Lavorare così significa rinunciare a molte certezze date dalle unità didattiche preconfezionate, ma soprattutto da tutto ciò che fa tendenza, didatticamente parlando. Significa per esempio rinunciare a presentarsi alle famiglie con la infallibile carta d’identità di un Progetto di informatica piuttosto che di Linguaggi Teatrali, ma parlare, fin dalla prima assemblea di classe di ascolto, di contenimento, di emozioni, di clima, di stare bene, di semplificazioni. E spiegare che non mancheranno il teatro, l’informatica e molto altro.

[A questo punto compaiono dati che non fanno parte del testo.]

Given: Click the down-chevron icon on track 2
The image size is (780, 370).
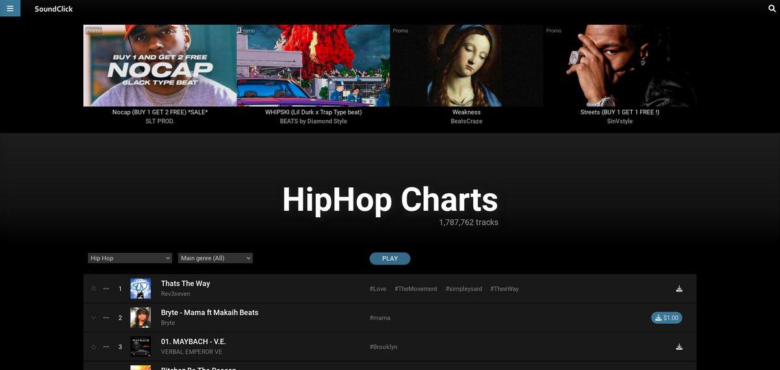Looking at the screenshot, I should tap(94, 318).
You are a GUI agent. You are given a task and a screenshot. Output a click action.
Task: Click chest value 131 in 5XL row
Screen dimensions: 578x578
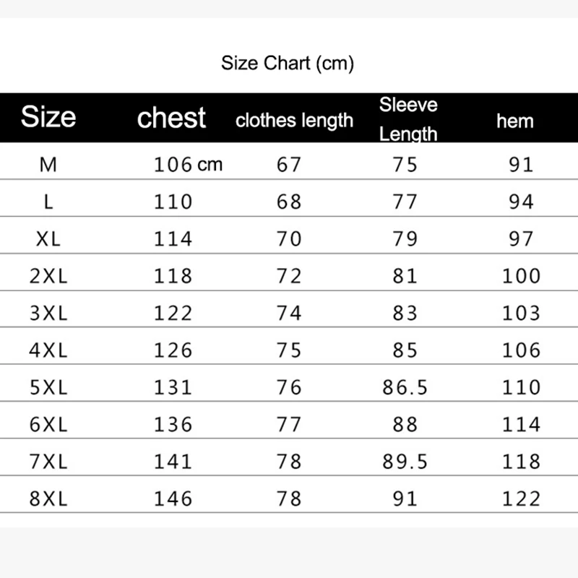(173, 387)
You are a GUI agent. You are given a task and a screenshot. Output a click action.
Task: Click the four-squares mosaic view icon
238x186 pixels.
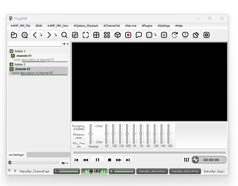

Lavorare così per me significa anche prendermi un serio impegno a livello di contenuti, poiché troppo spesso chi ha fatto scuola in questo modo è stato scambiato, a torto, ma spesso ahimè a ragione, per uno che non crede nella grammatica e nella analisi logica, nelle regole e nei contenuti.
Allora sfatare questi pregiudizi diventa un impegno feriale, per dimostrare che semplificando in modo saggio è possibile imparare i verbi e leggere gratis, avere tempo per colorare e per ascoltarsi, per entrare nei meandri della grammatica e del cuore con la stessa passione.
Ma allora, tornando alla domanda di quella mamma: cosa c’è di diverso?
Forse la relazione, forse un esserci non asettico, ma presente. Forse un far passare attraverso il mio cuore, oltre che attraverso la mia mente, la mia idea di fare scuola.
Proprio in questi giorni di battaglie furibonde contro il maestro unico mi chiedevo: e se ognuno di noi cercasse di diventare un vero maestro unico, non nel senso orario del termine, ma nel senso di uniche persone che incontrano altre uniche persone, in un tempo dilatato, senza frenesia?
Per tentare piano piano di fare questo ho dovuto resistere alla tranquillità che quintali di pagine e chili di schede appiccicate sui quaderni sanno dare.
E credere che anche l’incontro con i bambini, anche l’incontro tra loro sono momenti di vita e di scuola che lasciano un segno.